9 Maret 2012
Belakangan ini hari-hariku antara lowong dan tidak. Officially, saat ini aku sedang bebas tugas masa kuliah. Di saat yang berbahagia dan seharusnya padat karya (karya tulis dan lomba sebelum nanti waktuku semakin terjepit waktu koas), aku malah sangat-sangat-sangat tidak produktif. Contohnya saja malam ini. Di sela sedikit kepuasan karena berhasil (di detik-detik terakhir) menyelesaikan sebuah paper untuk ASC Paper Competition, pikiranku malah menerawang nun jauh beberapa bulan ke belakang. Seperti biasa, ada memori, ada cerita.
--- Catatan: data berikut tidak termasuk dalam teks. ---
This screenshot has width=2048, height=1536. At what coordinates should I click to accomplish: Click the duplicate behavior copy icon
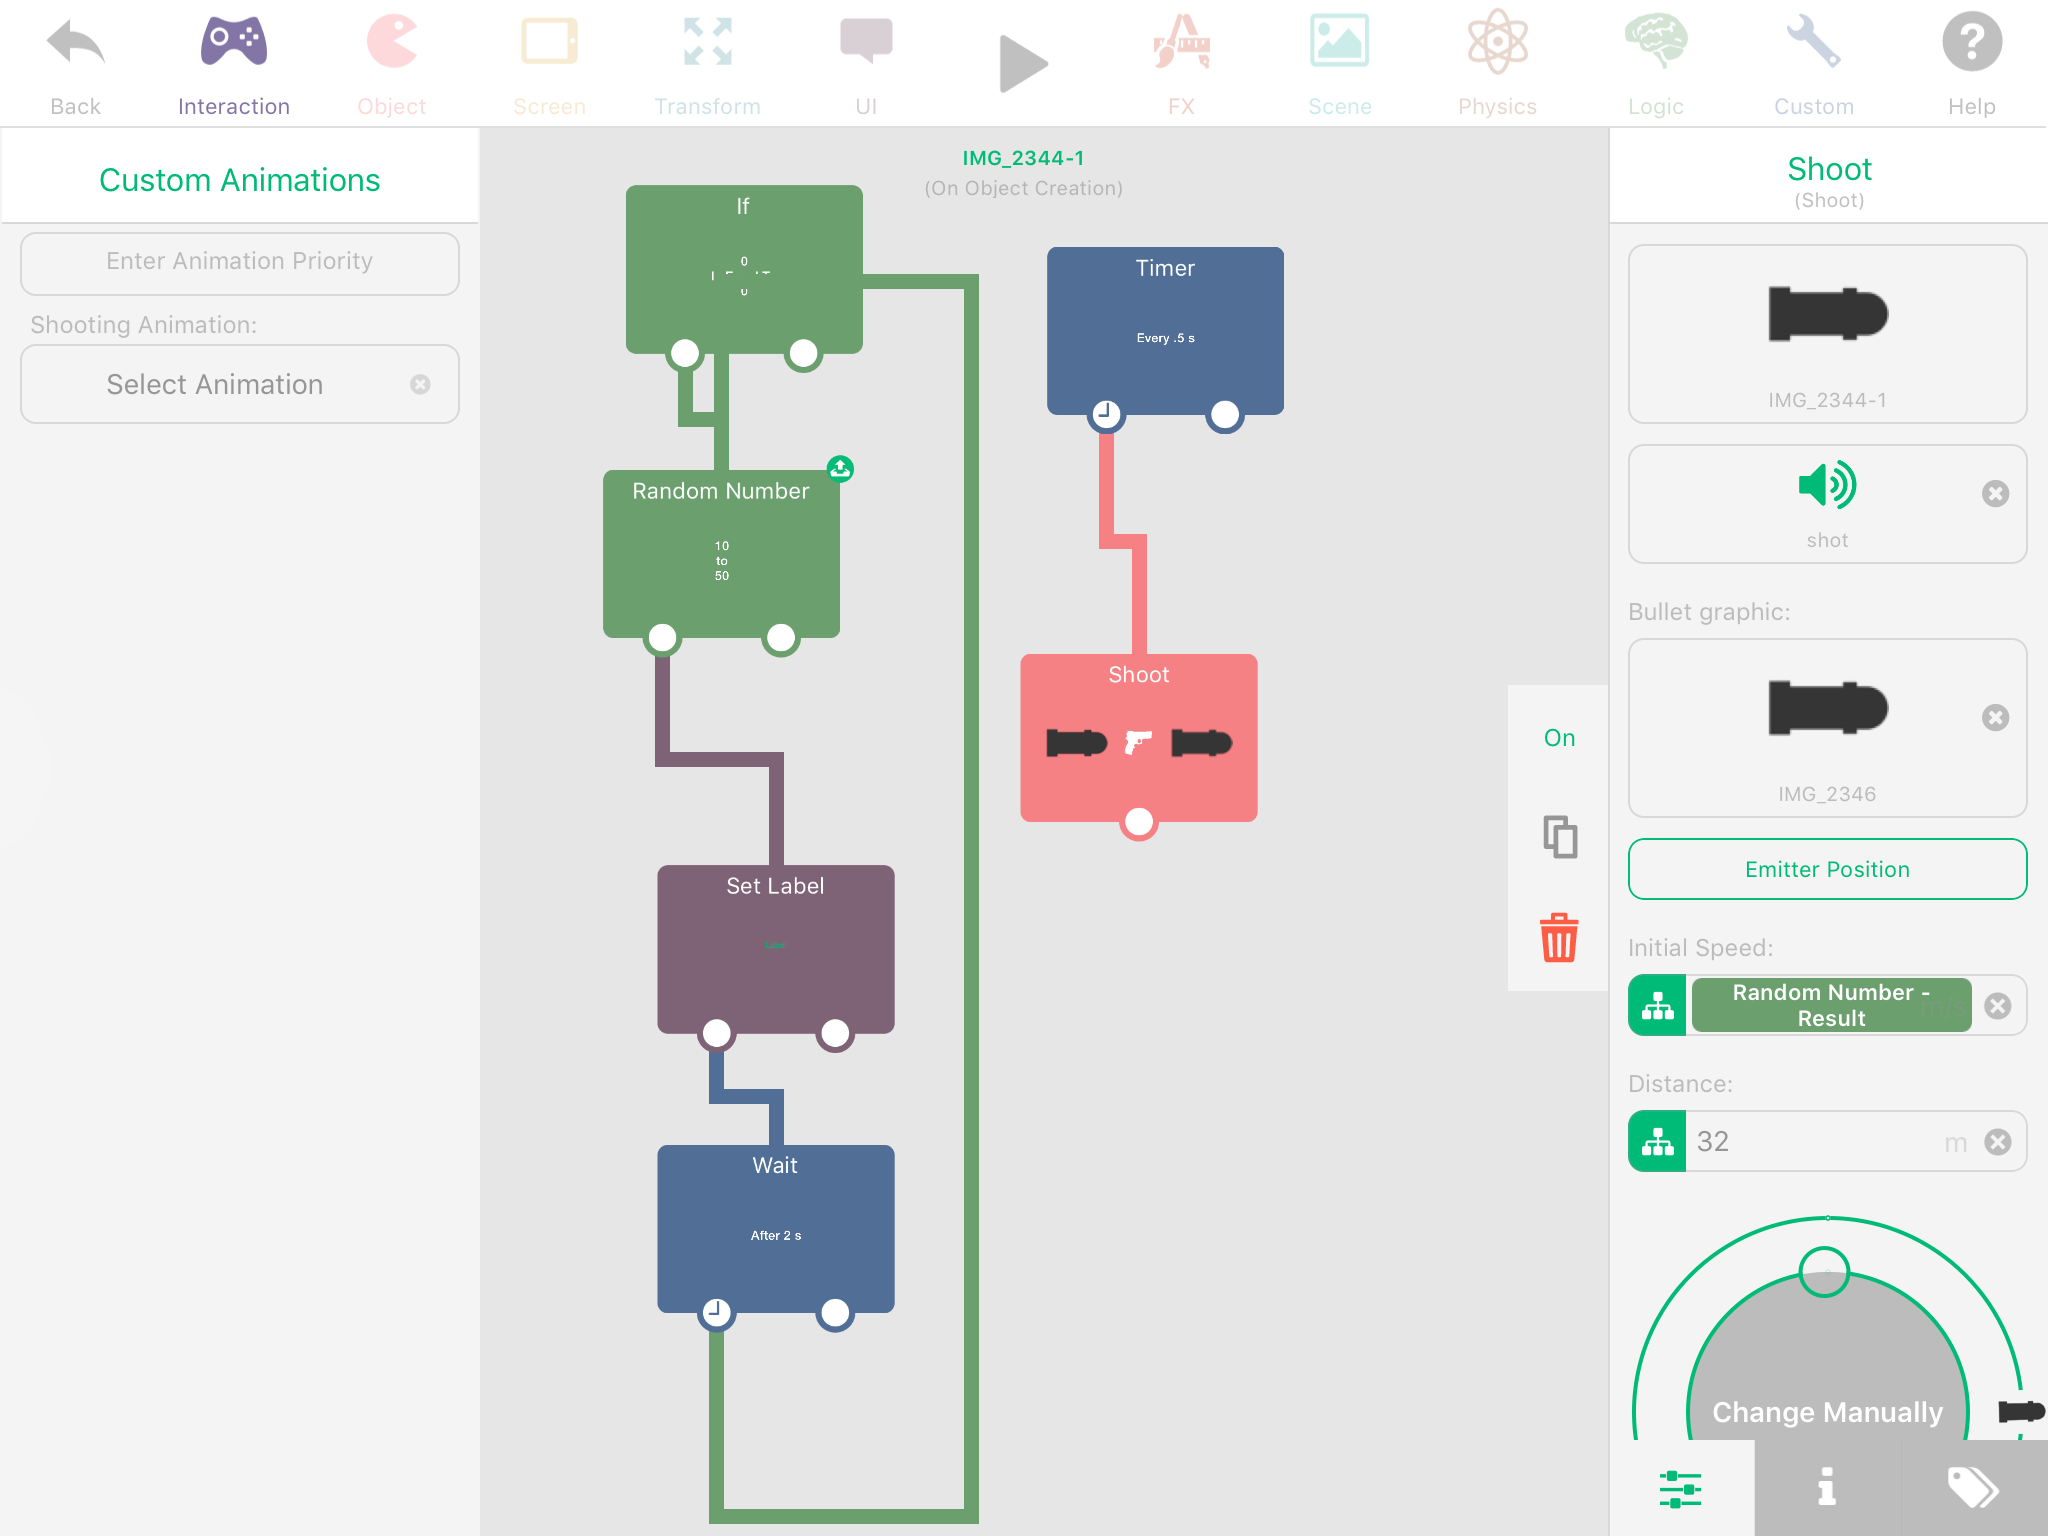coord(1559,837)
Saat itu aku sedang duduk di window seat dalam penerbangan menuju Soekarno-Hatta. Aku lupa itu penerbanganku yang keberapa dengan maskapai penerbangan yang sama. Maskapai dengan layanan penerbangan yang masih bisa dijangkau anak kost, namun sayang akhir-akhir ini malah terlibat isu yang sedikit membuatku kecewa. Entah apa aku akan memilih maskapai yang sama untuk penerbanganku berikutnya. Namun ini bukan cerita tentang maskapai penerbangan yang pilotnya terjerak kasus obat terlarang, karena aku di sekitar bulan keempat 2011 itu, tenang dan duduk manis di sebelah jendela kecil yang hanya memberiku lapang pandang pulau Bali yang semakin mengecil terganti dengan awan putih yang akhirnya benar-benar memisahkanku dengan rumah. Itu bukan penerbangan pertamaku, dan aku sudah hapal estimasi waktu penerbangan hari itu akan begitu membosankan. Untuk mengambil buku yang terlanjur aku taruh dalam tas di atas kabin, aku enggan. Saat itulah aku berinisiatif membunuh waktu dengan membaca majalah terbitan maskapai itu sendiri, membaca banyak artikel, hingga sampai pada halaman yang berjudul KILOMETER NOL.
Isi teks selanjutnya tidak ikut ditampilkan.